# What the exercise asks:
Among the lines below, take the one holding "Screen dimensions: 390x218", the one holding "Viewport: 1130px width, 727px height.", and all lines between them. Set them down exactly.
*-*-*
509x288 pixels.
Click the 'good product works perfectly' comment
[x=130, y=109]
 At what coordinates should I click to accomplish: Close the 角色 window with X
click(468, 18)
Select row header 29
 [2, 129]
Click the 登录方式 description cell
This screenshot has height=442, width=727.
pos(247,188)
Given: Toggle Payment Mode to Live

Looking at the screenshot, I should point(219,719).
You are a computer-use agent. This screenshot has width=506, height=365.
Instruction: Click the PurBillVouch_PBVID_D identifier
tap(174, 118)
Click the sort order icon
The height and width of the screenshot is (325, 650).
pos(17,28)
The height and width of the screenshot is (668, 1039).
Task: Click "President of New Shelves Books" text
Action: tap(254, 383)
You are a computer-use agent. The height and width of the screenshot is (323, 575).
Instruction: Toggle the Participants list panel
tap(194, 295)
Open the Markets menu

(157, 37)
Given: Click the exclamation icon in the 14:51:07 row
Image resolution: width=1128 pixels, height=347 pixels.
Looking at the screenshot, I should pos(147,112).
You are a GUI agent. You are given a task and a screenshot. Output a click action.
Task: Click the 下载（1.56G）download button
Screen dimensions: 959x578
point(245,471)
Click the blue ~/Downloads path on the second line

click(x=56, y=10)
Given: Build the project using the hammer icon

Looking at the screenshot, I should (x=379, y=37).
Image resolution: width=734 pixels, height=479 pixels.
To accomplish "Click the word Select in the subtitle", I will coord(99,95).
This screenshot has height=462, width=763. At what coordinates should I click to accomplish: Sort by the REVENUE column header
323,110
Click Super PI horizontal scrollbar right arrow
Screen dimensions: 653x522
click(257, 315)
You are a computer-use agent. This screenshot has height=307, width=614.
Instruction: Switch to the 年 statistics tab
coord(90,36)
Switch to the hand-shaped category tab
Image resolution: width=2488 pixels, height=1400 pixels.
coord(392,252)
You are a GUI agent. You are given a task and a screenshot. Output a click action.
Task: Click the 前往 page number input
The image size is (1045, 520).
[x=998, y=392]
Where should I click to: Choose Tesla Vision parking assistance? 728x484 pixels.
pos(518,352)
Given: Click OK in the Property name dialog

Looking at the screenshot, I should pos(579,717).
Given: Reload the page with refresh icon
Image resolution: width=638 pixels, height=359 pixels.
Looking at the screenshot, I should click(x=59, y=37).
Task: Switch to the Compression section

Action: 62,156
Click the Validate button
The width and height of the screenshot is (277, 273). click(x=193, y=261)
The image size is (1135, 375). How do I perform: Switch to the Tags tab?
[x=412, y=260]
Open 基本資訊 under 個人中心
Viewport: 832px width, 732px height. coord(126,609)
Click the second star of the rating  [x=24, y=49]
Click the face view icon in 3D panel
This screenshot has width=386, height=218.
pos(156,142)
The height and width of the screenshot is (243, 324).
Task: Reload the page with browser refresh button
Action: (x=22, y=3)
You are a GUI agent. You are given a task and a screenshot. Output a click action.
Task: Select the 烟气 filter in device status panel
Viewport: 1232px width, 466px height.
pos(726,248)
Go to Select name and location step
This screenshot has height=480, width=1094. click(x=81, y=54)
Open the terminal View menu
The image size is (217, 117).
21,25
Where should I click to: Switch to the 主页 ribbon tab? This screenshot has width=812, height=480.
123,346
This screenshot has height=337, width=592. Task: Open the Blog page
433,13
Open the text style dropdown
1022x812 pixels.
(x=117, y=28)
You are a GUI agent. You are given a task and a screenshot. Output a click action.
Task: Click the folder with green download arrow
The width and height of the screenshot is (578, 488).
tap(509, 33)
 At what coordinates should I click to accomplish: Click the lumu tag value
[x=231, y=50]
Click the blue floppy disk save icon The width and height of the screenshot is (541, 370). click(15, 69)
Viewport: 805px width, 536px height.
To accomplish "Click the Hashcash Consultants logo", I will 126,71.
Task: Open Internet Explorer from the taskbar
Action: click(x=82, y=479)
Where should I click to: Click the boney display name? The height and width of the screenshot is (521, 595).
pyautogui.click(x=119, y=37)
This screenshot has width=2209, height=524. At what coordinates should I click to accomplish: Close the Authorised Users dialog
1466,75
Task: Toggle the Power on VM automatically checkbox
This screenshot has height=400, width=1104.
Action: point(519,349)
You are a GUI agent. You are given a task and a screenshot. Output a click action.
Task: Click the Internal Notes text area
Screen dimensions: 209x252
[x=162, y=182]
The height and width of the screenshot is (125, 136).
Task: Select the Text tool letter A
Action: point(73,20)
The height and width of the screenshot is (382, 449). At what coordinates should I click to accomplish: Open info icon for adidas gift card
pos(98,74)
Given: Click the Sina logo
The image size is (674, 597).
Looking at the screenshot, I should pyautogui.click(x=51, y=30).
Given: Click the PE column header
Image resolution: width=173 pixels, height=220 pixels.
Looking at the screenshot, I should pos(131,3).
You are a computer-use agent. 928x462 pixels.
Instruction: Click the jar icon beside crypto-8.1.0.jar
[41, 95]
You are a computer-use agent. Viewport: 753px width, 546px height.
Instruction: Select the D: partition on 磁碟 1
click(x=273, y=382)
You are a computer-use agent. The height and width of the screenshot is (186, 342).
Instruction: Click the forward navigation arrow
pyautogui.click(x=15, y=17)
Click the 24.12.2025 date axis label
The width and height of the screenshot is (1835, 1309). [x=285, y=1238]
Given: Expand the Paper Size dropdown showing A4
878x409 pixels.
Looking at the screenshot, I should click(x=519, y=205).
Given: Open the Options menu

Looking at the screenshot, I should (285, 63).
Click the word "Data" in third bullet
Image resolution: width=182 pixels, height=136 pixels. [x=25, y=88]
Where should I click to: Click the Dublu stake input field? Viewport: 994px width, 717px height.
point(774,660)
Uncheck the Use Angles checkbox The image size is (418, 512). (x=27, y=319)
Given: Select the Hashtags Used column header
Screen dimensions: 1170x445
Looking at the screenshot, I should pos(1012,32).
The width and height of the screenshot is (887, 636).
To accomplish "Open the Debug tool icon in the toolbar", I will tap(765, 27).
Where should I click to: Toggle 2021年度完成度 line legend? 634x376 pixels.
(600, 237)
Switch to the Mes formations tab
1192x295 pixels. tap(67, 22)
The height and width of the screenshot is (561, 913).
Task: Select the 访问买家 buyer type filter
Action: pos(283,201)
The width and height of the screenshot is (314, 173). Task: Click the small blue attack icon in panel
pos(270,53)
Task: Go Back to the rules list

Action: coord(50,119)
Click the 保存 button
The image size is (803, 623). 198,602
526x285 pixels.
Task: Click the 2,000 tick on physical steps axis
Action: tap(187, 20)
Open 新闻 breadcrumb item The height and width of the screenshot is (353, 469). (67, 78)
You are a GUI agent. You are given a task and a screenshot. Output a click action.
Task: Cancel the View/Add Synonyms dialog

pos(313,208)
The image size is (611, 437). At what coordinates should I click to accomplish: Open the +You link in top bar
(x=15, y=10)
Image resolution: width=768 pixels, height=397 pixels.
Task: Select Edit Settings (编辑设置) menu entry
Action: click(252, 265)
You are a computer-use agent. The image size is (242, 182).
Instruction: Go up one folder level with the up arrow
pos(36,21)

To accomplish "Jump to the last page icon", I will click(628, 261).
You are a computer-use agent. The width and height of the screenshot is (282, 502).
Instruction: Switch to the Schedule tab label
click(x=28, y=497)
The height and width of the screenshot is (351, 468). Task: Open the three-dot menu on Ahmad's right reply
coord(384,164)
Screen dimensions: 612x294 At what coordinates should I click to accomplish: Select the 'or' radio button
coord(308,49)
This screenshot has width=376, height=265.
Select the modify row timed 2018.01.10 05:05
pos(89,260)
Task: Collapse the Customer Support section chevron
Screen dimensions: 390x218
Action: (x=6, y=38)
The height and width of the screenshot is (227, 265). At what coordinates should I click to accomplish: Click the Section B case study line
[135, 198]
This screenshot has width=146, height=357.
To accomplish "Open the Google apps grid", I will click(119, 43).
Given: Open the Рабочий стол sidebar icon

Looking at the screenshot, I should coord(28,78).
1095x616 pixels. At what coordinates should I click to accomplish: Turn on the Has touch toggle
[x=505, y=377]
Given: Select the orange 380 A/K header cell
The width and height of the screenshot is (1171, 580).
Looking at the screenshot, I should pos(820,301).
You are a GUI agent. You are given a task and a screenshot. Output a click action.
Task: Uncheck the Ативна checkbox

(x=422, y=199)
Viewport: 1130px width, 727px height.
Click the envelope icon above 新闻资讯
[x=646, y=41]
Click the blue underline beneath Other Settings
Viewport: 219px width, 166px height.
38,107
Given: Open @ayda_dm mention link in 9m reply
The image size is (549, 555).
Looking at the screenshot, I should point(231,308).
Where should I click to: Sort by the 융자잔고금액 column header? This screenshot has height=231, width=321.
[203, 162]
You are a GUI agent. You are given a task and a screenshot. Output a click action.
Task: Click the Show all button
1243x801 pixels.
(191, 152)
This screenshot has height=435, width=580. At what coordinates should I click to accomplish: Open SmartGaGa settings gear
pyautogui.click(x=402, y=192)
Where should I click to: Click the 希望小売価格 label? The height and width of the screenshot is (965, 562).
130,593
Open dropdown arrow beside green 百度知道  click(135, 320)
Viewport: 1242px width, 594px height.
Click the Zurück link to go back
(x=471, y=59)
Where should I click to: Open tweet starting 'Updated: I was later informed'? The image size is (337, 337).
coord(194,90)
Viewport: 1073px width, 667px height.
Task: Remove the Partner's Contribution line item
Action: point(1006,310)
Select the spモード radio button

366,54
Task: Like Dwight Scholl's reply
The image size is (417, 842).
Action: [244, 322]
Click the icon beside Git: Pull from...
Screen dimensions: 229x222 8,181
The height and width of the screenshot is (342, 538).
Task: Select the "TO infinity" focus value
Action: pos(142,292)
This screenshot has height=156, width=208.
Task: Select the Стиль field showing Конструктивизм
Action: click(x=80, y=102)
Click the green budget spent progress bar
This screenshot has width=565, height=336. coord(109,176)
*-*-*
# Exercise result:
Screen dimensions: 390x218
Action: (x=6, y=38)
The height and width of the screenshot is (227, 265). At what coordinates should I click to accomplish: Click the Section B case study line
[135, 198]
This screenshot has width=146, height=357.
To accomplish "Open the Google apps grid", I will click(119, 43).
Given: Open the Рабочий стол sidebar icon

Looking at the screenshot, I should coord(28,78).
1095x616 pixels. At what coordinates should I click to accomplish: Turn on the Has touch toggle
[x=505, y=377]
Given: Select the orange 380 A/K header cell
The width and height of the screenshot is (1171, 580).
Looking at the screenshot, I should pos(820,301).
You are a GUI agent. You are given a task and a screenshot. Output a click action.
Task: Uncheck the Ативна checkbox

(x=422, y=199)
Viewport: 1130px width, 727px height.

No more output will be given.